**PROBLEM REQUIREMENTS:**
Once the line containing "サイトマップ (1192, 1763)" is found in the entries below, reproduce it and every line after it, stopping at and including the line containing "SEO (89, 2194)"; reproduce nothing else, and keep each line exact.
== DATA FOR ANALYSIS ==
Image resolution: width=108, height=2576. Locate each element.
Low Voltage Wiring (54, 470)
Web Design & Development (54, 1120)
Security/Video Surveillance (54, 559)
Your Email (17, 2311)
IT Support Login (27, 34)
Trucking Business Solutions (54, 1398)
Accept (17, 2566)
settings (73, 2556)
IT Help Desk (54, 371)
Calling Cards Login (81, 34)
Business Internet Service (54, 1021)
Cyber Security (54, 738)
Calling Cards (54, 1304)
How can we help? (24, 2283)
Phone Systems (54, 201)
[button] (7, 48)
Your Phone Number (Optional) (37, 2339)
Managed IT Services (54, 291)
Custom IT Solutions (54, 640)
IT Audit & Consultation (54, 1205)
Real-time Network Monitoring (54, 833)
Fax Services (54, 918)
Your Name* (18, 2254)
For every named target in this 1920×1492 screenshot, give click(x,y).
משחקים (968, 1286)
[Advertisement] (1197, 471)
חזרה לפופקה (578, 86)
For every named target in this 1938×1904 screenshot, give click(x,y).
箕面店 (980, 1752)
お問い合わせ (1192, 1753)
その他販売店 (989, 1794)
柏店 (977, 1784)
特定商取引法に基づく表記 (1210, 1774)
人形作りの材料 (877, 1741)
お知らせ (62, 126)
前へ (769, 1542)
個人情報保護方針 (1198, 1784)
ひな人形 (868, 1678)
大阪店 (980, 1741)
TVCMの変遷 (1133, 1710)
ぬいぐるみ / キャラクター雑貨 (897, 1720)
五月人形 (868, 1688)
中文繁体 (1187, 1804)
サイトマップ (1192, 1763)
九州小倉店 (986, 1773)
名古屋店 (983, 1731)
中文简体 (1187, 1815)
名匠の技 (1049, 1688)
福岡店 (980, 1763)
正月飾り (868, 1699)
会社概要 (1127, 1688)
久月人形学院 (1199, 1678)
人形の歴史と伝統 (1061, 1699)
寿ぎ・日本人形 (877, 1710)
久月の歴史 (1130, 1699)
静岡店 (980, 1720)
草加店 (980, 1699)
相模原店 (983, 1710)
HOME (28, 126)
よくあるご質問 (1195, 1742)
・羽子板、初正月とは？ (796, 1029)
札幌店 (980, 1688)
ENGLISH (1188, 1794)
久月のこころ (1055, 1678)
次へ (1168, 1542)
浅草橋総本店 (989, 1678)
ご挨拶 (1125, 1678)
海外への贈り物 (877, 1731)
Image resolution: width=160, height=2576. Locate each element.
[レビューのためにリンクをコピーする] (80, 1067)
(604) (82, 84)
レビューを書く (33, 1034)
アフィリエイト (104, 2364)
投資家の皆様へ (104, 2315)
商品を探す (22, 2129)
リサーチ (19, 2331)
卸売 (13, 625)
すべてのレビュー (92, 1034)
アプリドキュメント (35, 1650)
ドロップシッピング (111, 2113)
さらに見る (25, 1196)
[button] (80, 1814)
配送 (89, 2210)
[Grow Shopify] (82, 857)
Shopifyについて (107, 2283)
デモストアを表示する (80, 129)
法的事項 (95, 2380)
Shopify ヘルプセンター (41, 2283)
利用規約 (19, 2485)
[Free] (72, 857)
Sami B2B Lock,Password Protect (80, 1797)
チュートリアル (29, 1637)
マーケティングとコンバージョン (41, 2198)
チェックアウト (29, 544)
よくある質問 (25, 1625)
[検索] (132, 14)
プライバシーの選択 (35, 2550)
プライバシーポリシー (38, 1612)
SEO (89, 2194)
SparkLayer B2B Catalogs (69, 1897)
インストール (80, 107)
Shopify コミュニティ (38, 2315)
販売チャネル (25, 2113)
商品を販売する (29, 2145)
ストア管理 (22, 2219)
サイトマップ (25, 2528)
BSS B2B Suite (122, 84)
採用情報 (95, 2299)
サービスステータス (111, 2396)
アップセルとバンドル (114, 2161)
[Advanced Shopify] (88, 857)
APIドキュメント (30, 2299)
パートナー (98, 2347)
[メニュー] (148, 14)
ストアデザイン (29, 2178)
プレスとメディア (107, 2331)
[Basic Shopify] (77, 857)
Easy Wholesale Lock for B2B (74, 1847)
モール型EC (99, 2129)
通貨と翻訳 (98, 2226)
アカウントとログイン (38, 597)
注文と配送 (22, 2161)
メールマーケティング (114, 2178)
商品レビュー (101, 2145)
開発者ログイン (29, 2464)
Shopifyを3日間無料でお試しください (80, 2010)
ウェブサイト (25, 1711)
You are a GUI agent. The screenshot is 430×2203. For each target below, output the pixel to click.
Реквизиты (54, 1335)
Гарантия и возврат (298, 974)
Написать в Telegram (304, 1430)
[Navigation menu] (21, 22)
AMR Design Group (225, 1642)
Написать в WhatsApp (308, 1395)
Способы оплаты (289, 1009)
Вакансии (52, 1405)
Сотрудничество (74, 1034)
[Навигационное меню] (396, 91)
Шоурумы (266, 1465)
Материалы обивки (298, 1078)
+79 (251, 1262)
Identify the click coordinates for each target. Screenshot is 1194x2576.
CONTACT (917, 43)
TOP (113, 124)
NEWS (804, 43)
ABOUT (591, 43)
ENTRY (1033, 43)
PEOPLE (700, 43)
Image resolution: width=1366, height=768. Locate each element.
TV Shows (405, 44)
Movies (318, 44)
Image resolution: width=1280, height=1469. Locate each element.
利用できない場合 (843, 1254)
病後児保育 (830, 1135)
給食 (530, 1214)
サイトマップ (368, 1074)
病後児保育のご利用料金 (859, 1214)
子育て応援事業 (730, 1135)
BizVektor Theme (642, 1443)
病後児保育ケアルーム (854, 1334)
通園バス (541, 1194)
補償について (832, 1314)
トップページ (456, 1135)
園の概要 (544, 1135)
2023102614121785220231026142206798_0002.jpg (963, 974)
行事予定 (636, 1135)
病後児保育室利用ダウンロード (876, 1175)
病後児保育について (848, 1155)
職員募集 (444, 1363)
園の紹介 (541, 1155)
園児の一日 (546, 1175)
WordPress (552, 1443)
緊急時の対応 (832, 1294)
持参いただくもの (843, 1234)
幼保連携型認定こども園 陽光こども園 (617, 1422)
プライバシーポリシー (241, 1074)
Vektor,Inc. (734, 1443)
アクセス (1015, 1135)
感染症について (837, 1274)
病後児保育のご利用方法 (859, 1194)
===
**THE COMPLETED TASK:**
サイトマップ (1192, 1763)
九州小倉店 (986, 1773)
名古屋店 (983, 1731)
中文简体 (1187, 1815)
名匠の技 (1049, 1688)
福岡店 (980, 1763)
正月飾り (868, 1699)
会社概要 (1127, 1688)
久月人形学院 (1199, 1678)
人形の歴史と伝統 (1061, 1699)
寿ぎ・日本人形 (877, 1710)
久月の歴史 (1130, 1699)
静岡店 (980, 1720)
草加店 (980, 1699)
相模原店 (983, 1710)
HOME (28, 126)
よくあるご質問 (1195, 1742)
・羽子板、初正月とは？ (796, 1029)
札幌店 (980, 1688)
ENGLISH (1188, 1794)
久月のこころ (1055, 1678)
次へ (1168, 1542)
浅草橋総本店 (989, 1678)
ご挨拶 (1125, 1678)
海外への贈り物 (877, 1731)
Image resolution: width=160, height=2576. Locate each element.
[レビューのためにリンクをコピーする] (80, 1067)
(604) (82, 84)
レビューを書く (33, 1034)
アフィリエイト (104, 2364)
投資家の皆様へ (104, 2315)
商品を探す (22, 2129)
リサーチ (19, 2331)
卸売 (13, 625)
すべてのレビュー (92, 1034)
アプリドキュメント (35, 1650)
ドロップシッピング (111, 2113)
さらに見る (25, 1196)
[button] (80, 1814)
配送 (89, 2210)
[Grow Shopify] (82, 857)
Shopifyについて (107, 2283)
デモストアを表示する (80, 129)
法的事項 (95, 2380)
Shopify ヘルプセンター (41, 2283)
利用規約 (19, 2485)
[Free] (72, 857)
Sami B2B Lock,Password Protect (80, 1797)
チュートリアル (29, 1637)
マーケティングとコンバージョン (41, 2198)
チェックアウト (29, 544)
よくある質問 (25, 1625)
[検索] (132, 14)
プライバシーの選択 (35, 2550)
プライバシーポリシー (38, 1612)
SEO (89, 2194)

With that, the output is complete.